# My Cypris in 2019 (2018)



## GuRu (May 19, 2019)

Today I took some photos of my Cyps outside. It was before the thunderstorm which we have here at the moment. This year the hybrids are doing still well but the C. reginaes are just a shadow of themselfs. Therefore I blame the hot and dry summer last year.
A no name hybrid in my rockery which grows very well.






Another no name hybrid which is growing very well and the clump gets bigger year by year:





Cypripedium x ventricosum:





And I'm honest I missed the right moment to take a photo of my Cyp. calceolus so I use the photo of last year.

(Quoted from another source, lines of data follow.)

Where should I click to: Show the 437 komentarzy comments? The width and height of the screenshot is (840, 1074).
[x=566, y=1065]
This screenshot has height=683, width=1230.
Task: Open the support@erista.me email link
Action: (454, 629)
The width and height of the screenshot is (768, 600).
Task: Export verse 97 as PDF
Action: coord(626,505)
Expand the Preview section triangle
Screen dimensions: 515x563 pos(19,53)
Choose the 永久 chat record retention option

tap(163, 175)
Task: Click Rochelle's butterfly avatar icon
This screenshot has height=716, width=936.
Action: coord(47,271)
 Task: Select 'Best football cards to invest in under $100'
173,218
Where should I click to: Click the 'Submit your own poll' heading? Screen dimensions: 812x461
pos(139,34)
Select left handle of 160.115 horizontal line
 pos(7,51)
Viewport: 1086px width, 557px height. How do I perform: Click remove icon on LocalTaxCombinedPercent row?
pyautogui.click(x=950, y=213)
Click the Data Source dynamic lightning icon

Last but no least my Pleione limprichtii which I grow in my rockery almost in full sun for now more than 10 years.


----------



## monocotman (May 19, 2019)

Very nice!
David


----------



## Ozpaph (May 26, 2019)

what a lovely garden


----------



## KyushuCalanthe (May 26, 2019)

Fantastically grown plants! I love the calceolus in particular, but that first unnamed clump is stunning. I could sit there for hours looking at it.


----------



## NYEric (Jun 24, 2019)

Very nice. Thanks for sharing.


----------



## abax (Jun 24, 2019)

Beautifully grown plants and the color of the
no name plants is stunning. May I ask what the
soil is like in the growing area?


----------



## GuRu (Jul 16, 2019)

abax said:


> .... May I ask what the soil is like in the growing area?



Sorry for the belated response, but I have not enough time for the forum in these days. I use a mixture or garden soil, humus, sharp sand, Seramis and expanded clay balls (complete and split)
and I leave the potting medium at the rooot when I'm replanting. But don't ask me for the mix ratio because I mix it by feeling and in the end it differs alway slightly.


----------